--- START ---

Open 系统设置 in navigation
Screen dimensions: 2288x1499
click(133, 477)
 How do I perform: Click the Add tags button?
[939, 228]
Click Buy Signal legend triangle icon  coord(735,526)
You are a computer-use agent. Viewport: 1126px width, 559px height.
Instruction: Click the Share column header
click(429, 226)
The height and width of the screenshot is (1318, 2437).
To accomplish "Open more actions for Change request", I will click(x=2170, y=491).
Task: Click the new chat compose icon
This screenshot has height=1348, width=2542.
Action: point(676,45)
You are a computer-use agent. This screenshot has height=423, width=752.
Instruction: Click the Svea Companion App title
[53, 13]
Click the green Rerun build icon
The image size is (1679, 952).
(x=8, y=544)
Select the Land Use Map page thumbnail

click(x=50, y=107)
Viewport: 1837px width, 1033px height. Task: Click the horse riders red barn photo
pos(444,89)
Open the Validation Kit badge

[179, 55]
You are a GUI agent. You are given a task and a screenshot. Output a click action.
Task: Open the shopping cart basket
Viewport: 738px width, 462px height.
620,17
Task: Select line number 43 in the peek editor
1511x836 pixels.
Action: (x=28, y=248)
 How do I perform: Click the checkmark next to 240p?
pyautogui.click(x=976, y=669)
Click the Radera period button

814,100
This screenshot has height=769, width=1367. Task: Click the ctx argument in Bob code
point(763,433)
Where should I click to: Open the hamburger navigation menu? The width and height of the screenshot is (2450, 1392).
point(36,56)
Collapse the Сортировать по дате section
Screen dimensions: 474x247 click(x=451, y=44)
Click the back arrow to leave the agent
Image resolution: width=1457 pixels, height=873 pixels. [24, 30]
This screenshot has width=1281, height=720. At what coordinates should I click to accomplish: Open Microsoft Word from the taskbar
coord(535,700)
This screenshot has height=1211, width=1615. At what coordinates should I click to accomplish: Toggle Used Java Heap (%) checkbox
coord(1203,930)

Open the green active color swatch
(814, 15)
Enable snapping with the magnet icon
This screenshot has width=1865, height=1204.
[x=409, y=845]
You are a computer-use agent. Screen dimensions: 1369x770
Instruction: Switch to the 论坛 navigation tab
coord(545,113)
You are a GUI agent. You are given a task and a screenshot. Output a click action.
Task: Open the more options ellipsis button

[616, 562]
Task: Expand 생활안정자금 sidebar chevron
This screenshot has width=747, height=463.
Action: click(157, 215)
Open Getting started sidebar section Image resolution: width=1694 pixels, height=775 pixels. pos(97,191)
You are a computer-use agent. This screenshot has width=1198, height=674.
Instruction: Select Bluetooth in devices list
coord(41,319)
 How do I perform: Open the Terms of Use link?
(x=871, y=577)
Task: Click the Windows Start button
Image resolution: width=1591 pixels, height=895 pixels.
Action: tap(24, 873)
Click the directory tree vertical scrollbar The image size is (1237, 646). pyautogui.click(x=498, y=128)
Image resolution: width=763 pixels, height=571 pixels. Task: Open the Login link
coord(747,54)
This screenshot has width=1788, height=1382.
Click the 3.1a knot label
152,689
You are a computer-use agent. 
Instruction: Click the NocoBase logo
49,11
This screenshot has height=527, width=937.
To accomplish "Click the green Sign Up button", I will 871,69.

--- END ---

● HOW TO COMPLETE THIS TASK
Report every line of the records that contains the word "computer".

● RESULT OF THE TASK
You are a computer-use agent. Viewport: 1126px width, 559px height.
You are a computer-use agent. This screenshot has height=423, width=752.
You are a computer-use agent. Screen dimensions: 1369x770
You are a computer-use agent. This screenshot has width=1198, height=674.
You are a computer-use agent. 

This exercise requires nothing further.